## [DESCRIPTION OF THE TASK]
Please copy all of the records exactly, leaving nothing out.

Items listed in a dataset:
────

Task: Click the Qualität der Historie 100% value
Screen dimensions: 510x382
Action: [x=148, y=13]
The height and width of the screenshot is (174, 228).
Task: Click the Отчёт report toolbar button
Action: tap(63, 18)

────

## [EXERCISE ANSWER]
Task: Click the Qualität der Historie 100% value
Screen dimensions: 510x382
Action: [x=148, y=13]
The height and width of the screenshot is (174, 228).
Task: Click the Отчёт report toolbar button
Action: tap(63, 18)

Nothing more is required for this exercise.